オープン記念としてささやかなパーティを開き、お世話になった方々を熊本に招待した。
ところが、前日から台風に見舞われてしまった。はるばる沖縄から来ていただく方もいる。
予定通りパーティを実施すべきかどうか迷った結果、残念だが中止の連絡をした。そのとき、たいへん心のこもったメールの返信をいただいた。
「いつもお世話になっております。台風きましたね。ご丁寧に連絡を頂きましてまた適切なご判断に感謝いたします。風水学で風は良縁を運ぶもの また易学で雨は実りを現すらしいです。大自然の 力が熊本カスタマー・ディライトセンターの今後の成功を後押ししてくれているそうですね。お喜び申し上げます」
感動して涙が出そうになった。
普通、「了解しました。ではまた次の機会で~」でもよいものを、自然現象が要因だとはいえパーティを中止して恐縮している私に「風水学」「易学」を引用しての心遣い。
“人の気持ちを思いやる”とはこういう配慮のできることだとつくづく思った。
「了解しました」だけでは、こちらは相手が本当はどう思っているかを詮索することになるが、こう書いていただいたら腹の内を探る必要などない。
何年か前、私は保険会社に対してクレームを言い、解約を申し出たことがある。
そのときに対応してくれた方は、とても物腰がやわらかく、親身な態度で応対してくれた。
こんなに自分の気持ちがわかってくれるのかと感心したものだ。
私の言いたいことをすべて共感してもらえたと感じた。
普通なら「今、解約するのは損ですよ」と持っていくところを「本当に申し訳ございませんが、何年も保険をかけていただいて、これだけしか返戻金が出ません」と誠意のこもった回答をいただいた。
結局、私はその姿勢に感銘して保険を継続した。本末転倒だが結果には満足だ。
いったん「人間関係の構築」に時間をかけると、その後の展開はスムーズに行くことが多い。
逆に、「YES・NO」の結論を急いだために、トーク時間がかえって長びくこともある。
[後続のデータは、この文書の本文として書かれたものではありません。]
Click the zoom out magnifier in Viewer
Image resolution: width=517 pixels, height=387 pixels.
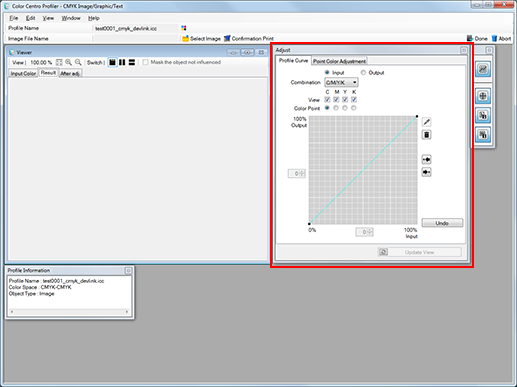78,62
クレームを言う顧客は、どこか「負けてはいけない」と構えている。
ボクシングのガードのようなものだ。
その心のガードを溶き、人間関係を構築する時間をとることが実はゴールへの早道だ。
それを勘違いして、さっさとあしらおうとするとクレームはもつれてしまう。
「急がば回れ」の精神で、まず十分に人間関係が構築できるようなトークがほしい。
そのためには、人の気持ちを思いやるということを意識したい。
気持ちが満たされるのは、思いやられる方だけではない。
思いやる方もまた、とても気持ちがよくなるものだ。